◆ Short problem
Can you print the lines below word for word, starting with the first one and ending with the line that contains "(x=735, y=129)", including both ends and omitting the pictures?
- - - -
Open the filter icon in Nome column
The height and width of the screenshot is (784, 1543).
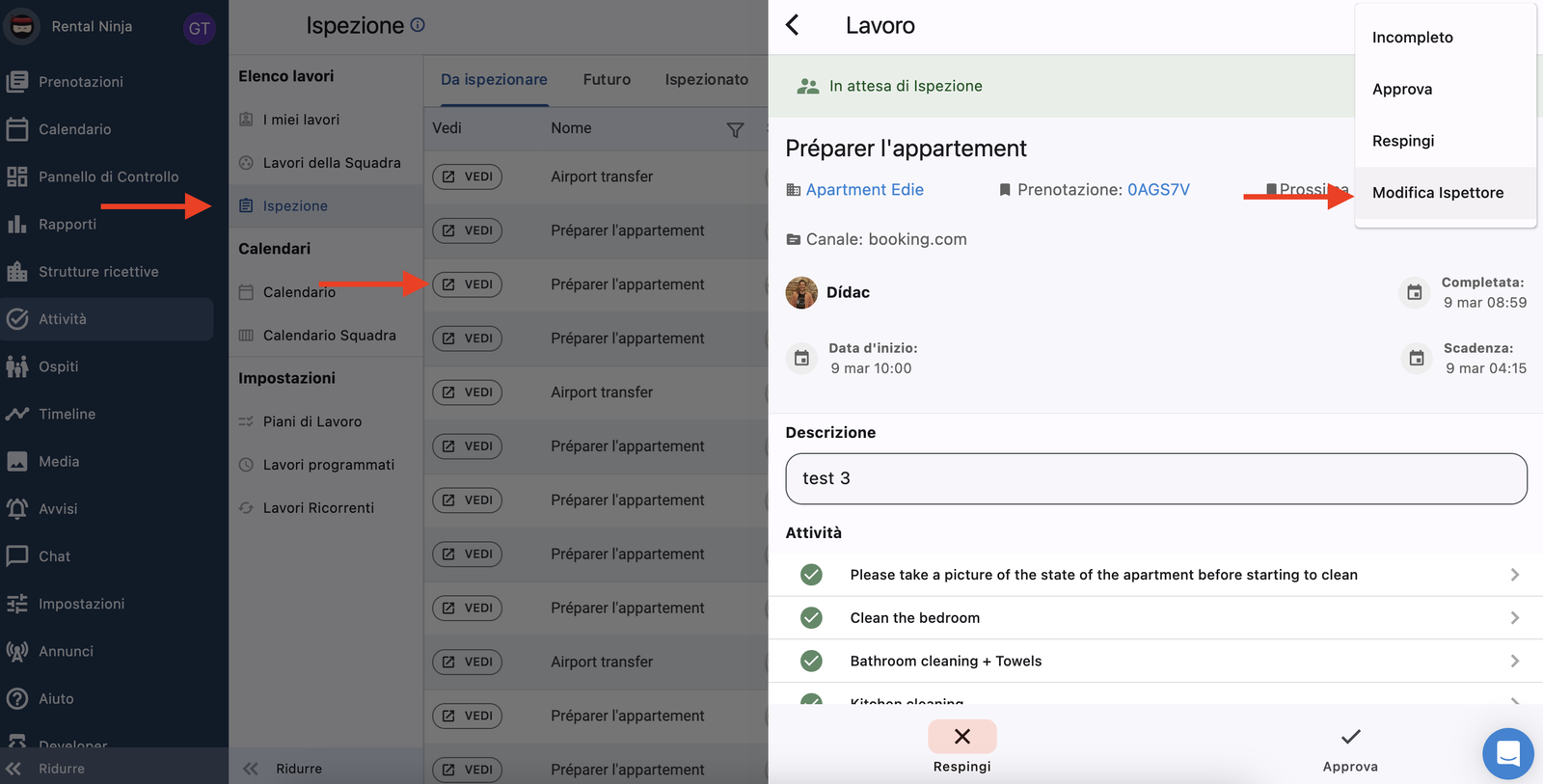(x=735, y=129)
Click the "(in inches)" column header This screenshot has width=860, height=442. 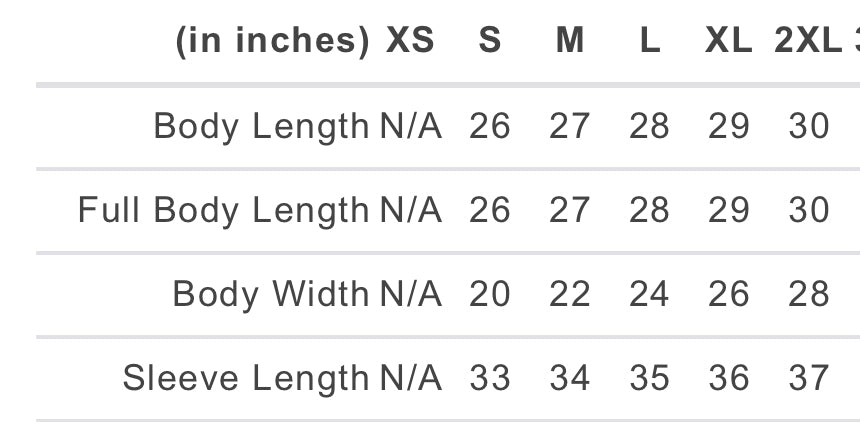tap(272, 41)
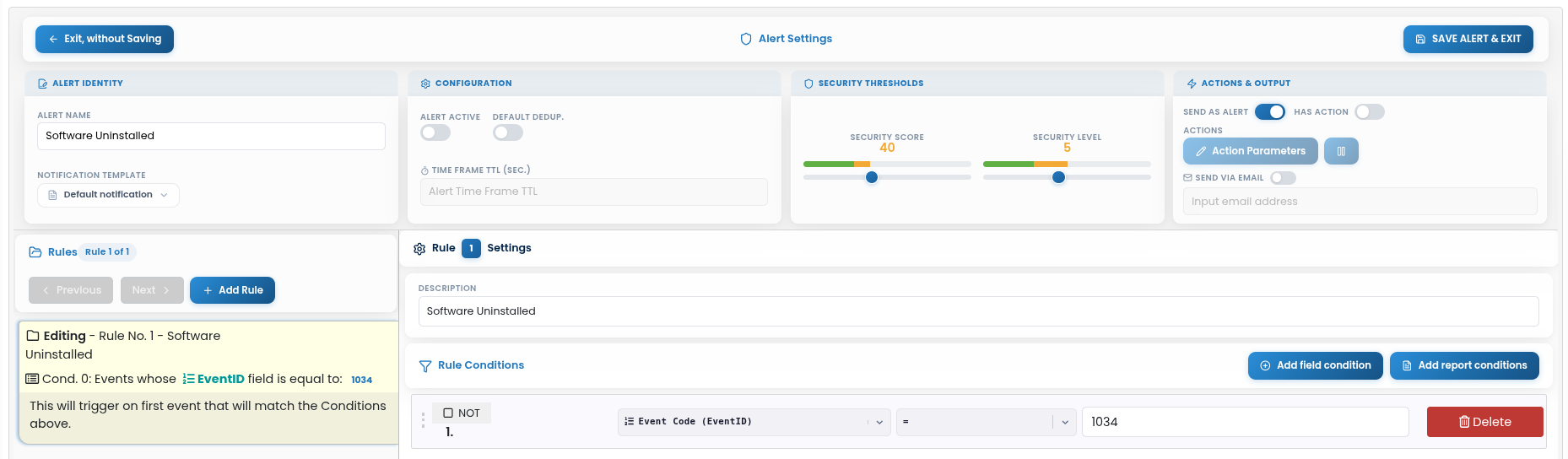This screenshot has height=459, width=1568.
Task: Click the EventID list icon in condition summary
Action: tap(188, 379)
- - - -
◆ Task result
Open the filter icon in Nome column
The height and width of the screenshot is (784, 1543).
(x=735, y=129)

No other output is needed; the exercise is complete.